Yothr CRP.67.1a

Lucius Aurelius Commodus Caesar Augusti Filius
Reign: Marcus Aurelius
Mint: Apollonia Mordiaeum, Pisidia
Date: 166/177 AD
Nominal: Bronze Trissarion
Material: AE
Diameter: 29.5mm
Weight: 9.53g

Reference: RPC IV.3 7734 (#5 this coin)
RPC Online: https://rpc.ashmus.ox.ac.uk/coins/4/7734
Rare: Specimens 5 (1 in the core collections)
Provenance: Comptoir des Monnaies Anciennes Lille, France
Pedigree: –

Obverse: Bare headed bust of youthful Commodus to right, wearing cuirass and paludamentum
Translation: Marcos Aurelios Kaisaros Komodos
Translation: Marcus Aurelius Caesar Commodus

Reverse: Tyche standing left, wearing kalathos, holding rudder and cornucopia
Translation: Apolloniaton Lukion
Translation: City of Apollonia Lukion

Comment: Apollonia (Sozopolis) was an ancient city in the Pisidian countryside near present-day Uluborlu in the Turkish province of Isparta. Stephanus of Byzantium wrote that Apollonia was originally called Mordiaeon or Mordiaïon and was famous for its quinces. Apollonia is mentioned by Strabon, the Tabula Peutingeriana and Claudius Ptolemy, among others. Unfortunately, little is known about its history. The coins of Apollonia identify Alexander the Great as its founder and also give the name of a stream that flowed there, the Hippopharas.

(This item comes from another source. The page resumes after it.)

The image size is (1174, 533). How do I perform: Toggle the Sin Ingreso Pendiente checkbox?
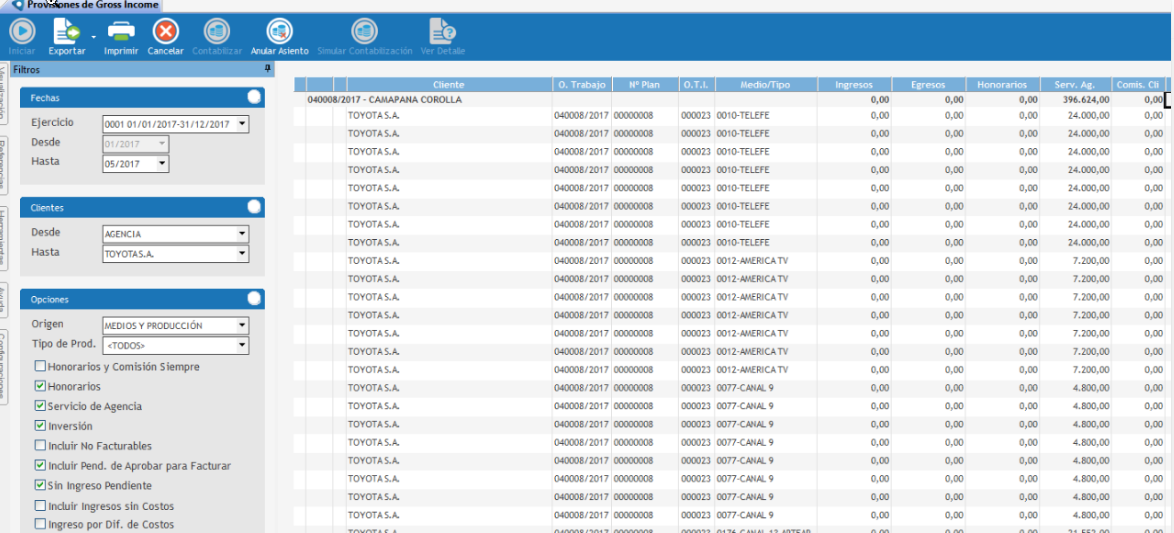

Two Greek inscriptions from the Roman period, copied by Francis Arundell, give the full title of the city in this period as “the Boule and Demus of the Apolloniatae Lycii Thraces Coloni,” from which he concluded that the city was founded by a Thracian colony that had settled in Lycia, but this conclusion is not generally accepted. What has survived are inscriptions and coins of the city from the Roman imperial period. Fragments of the Res Gestae Divi Augusti in Greek have been found in the area. The reverse of the provincial bronze shows the goddess Tyche with her typical attributes of cornucopia and oar. In Greek mythology, she is the goddess of fate, fortune (or misfortune) and chance. The Roman equivalent is the goddess Fortuna. The Hellenistic development of Tyche into a city goddess then finds its continuation in the Roman Fortuna. Many cities in Asia Minor during the Roman Empire worshipped their respective Tyche as the goddess of their city’s fate.